[WHAT TO WORK ON]:
What you produce should be the lines from the line containing "At what coordinates" through the last line below, both ends included, reproduced exactly and without pictures.

[RECORD SET]:
-=-=-=-=-
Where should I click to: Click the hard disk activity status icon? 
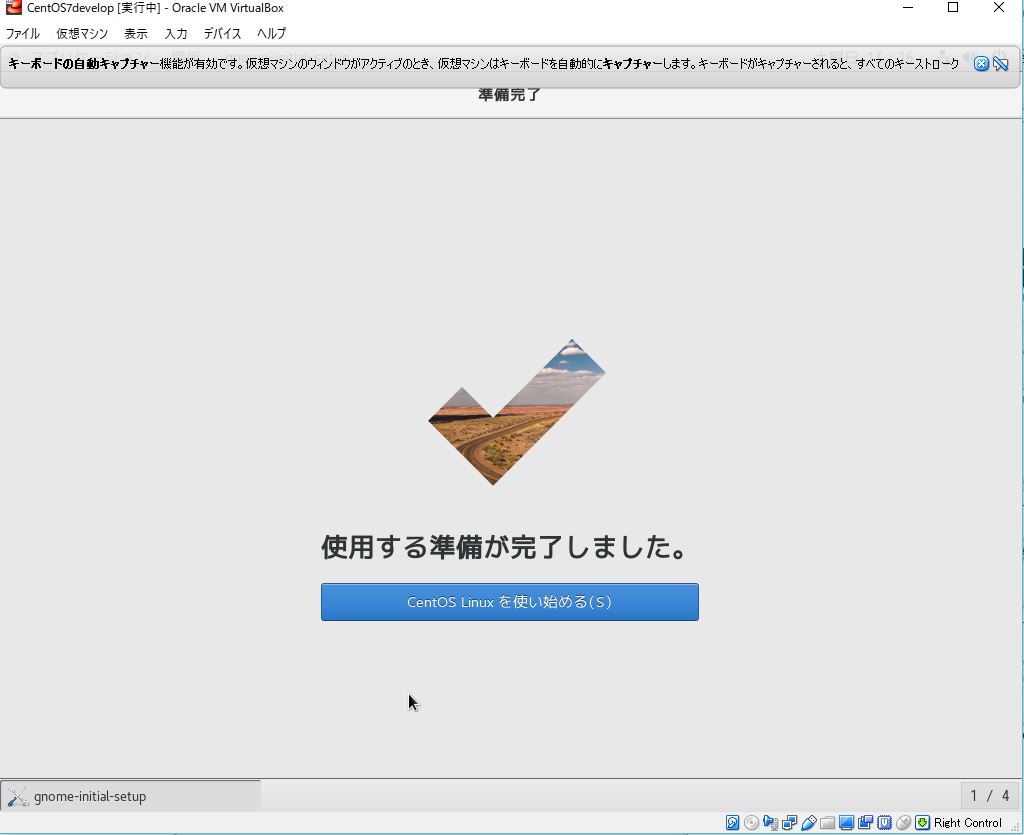[731, 822]
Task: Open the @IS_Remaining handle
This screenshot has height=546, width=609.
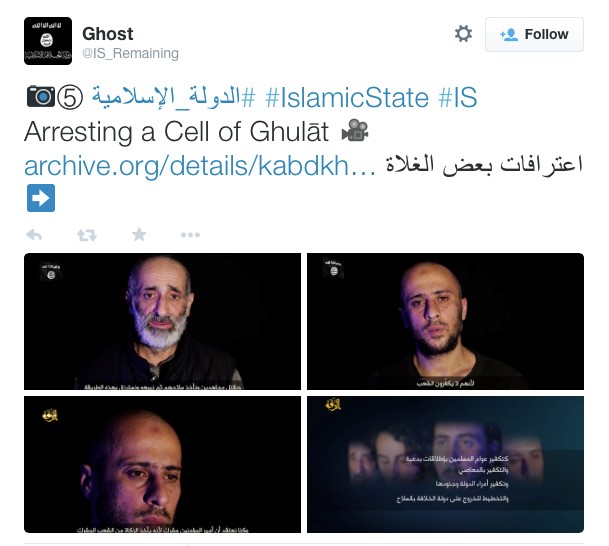Action: (130, 53)
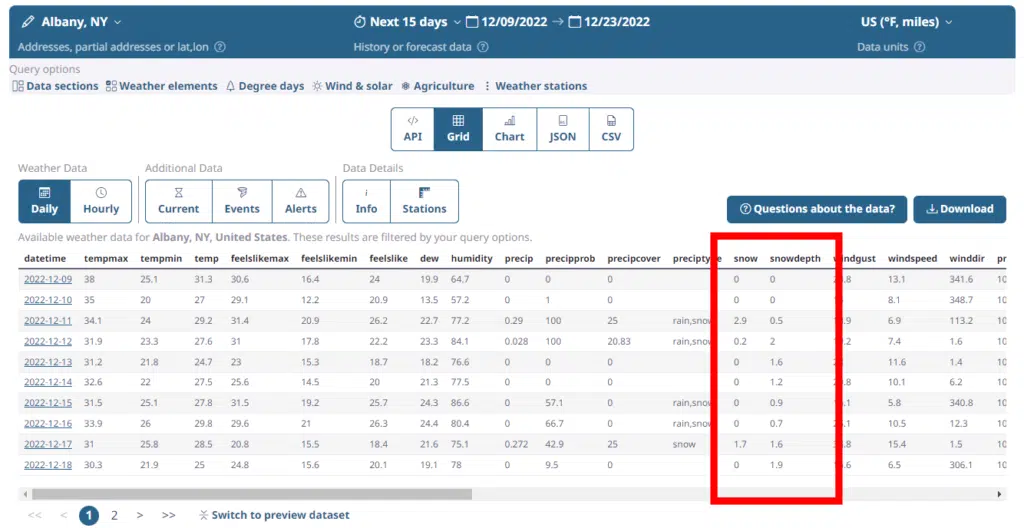The width and height of the screenshot is (1024, 528).
Task: Expand the US (°F, miles) units dropdown
Action: click(x=906, y=22)
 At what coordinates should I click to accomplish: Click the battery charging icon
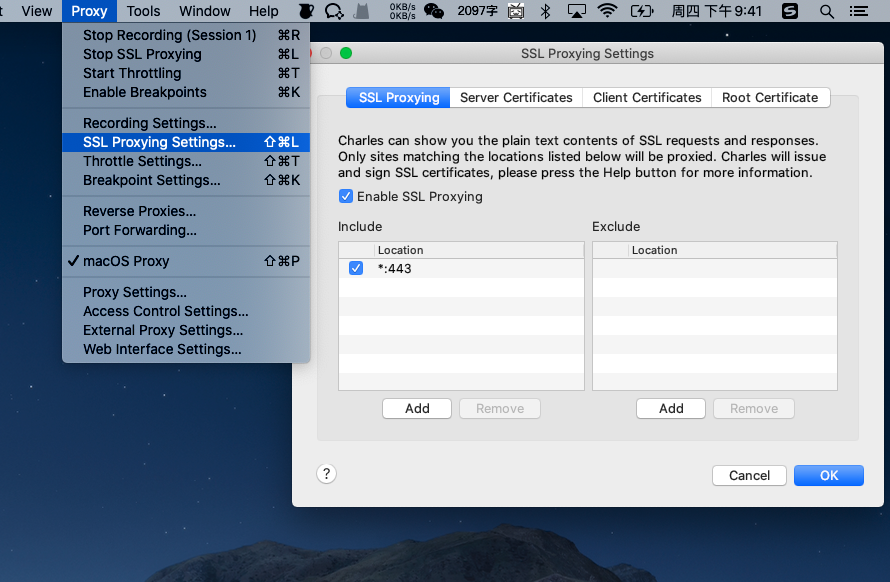click(641, 11)
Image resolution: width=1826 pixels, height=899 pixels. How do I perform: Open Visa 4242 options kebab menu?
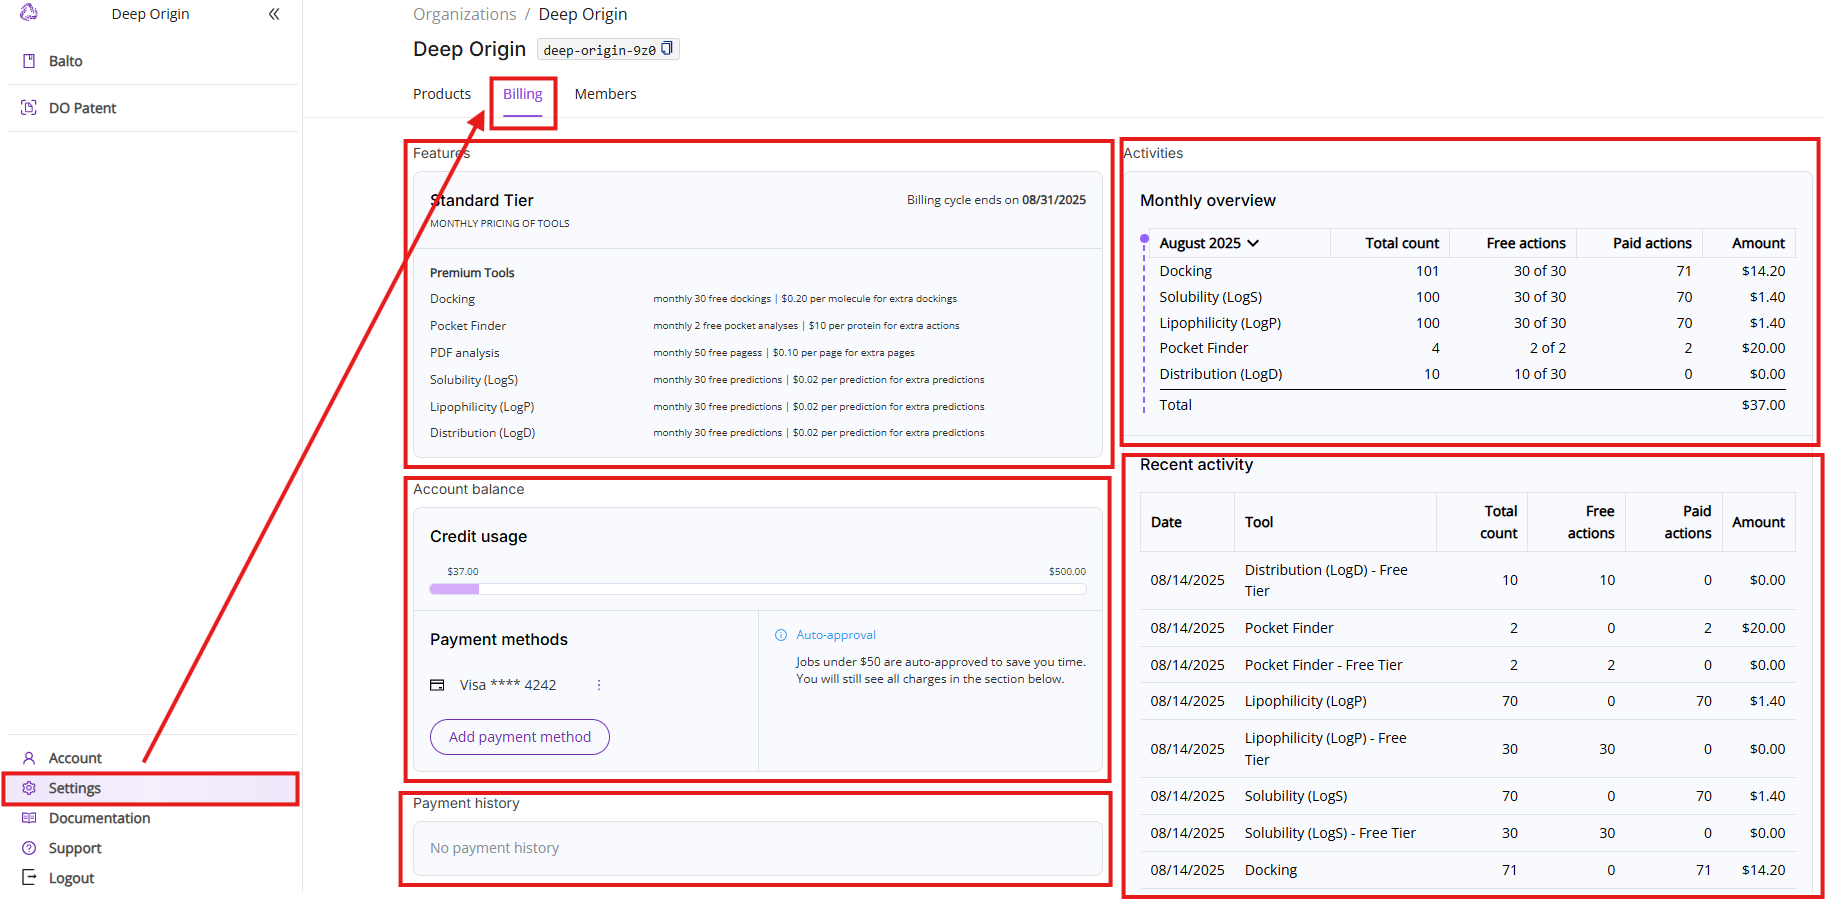[599, 685]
-=-=-=-=-
[TASK RESPONSE]:
 At what coordinates should I click to accomplish: Click the battery charging icon
click(641, 11)
Image resolution: width=1826 pixels, height=899 pixels. How do I perform: Open Visa 4242 options kebab menu?
[599, 685]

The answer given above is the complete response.